Opinión | COLABORACIÓN

Jesúsking te ama

Hace días me ofreció una cantidad de dinero enorme de una herencia, y por alguna extraña razón, yo no he querido aceptar

Me escribe Jesúsking te ama (a un hombre que dice llamarse así yo no puedo negarle una respuesta) para decirme que no me comprende. Hace días me ofreció una cantidad de dinero enorme de una herencia, y por alguna extraña razón, yo no he querido aceptar. Solo necesita mis datos bancarios, mi teléfono y mi DNI para la transferencia. Yo le contesto que estoy hasta arriba de trabajo en el hospital y que ahora mismo me estoy preparando para una operación a corazón abierto. Jesúsking es un alto cargo del ejército americano, destinado en misión ultrasecreta en un país cuyo nombre no puede concretar. Yo le digo que lo comprendo, pero qué no sé por qué posa vestido de militar en una red social fácilmente identificable. Me contesta que lo hace para disimular y captar mensajes de los terroristas, pero que tras conocerme, quiere abandonar su cargo y venirse a España con un billete que debo pagarle yo, precio pequeño para la vida en común que nos espera juntos. Lo que no puede esperar es el envío de mis datos bancarios y del dinero. Me lo recuerda primero con ternura, luego con enojo, porque no comprende que su devoción por mí, tan profunda, nacida hace unos días, no sea suficiente aval.

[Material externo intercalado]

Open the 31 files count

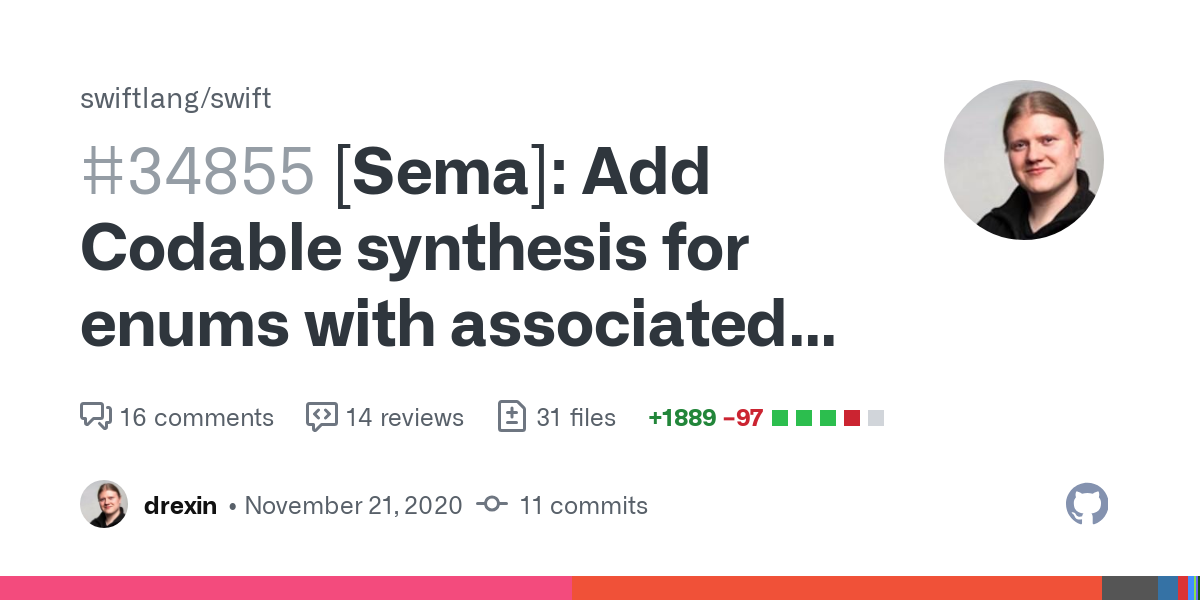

Me ha elegido por mi ‘vondad’ y mi gran ‘atractibo’ (no domina aún nuestro idioma, pero con su inteligencia lo hará enseguida). Podríamos seguir así, enredados en esta competición de mentiras, pero detrás están la maldad y la falta de humanidad de un estafador que tarde o temprano dará con la víctima perfecta. No servirá de nada entregar sus datos a la policía porque este tipo de alimañas se esconde bien. Sí sirve educar a las personas mayores, a los adolescentes, tan vulnerables, para que no caigan en estas redes tan llenas de engaños. JesúsKing, le digo, no te voy a mandar el dinero para el vuelo, voy a ir yo a verte, no puedo esperar. Como no parece gustarle la idea, le comunico que su falta de amor me ha decepcionado, y que voy a meterme a monja de clausura, donando mi enorme patrimonio (que iba a compartir con él) al convento.

Luego le bloqueo, y envío una denuncia a la red social, que no sirve de nada. Días después me llega otra solicitud de amistad suya, con foto diferente. Ahora es cirujano, igual que yo. Vuelvo a bloquearle, vuelvo a denunciarle y vuelvo a pensar que la ficción poco tiene que hacer en un mundo real donde andan agazapados JesúsKing te ama y sus miserias.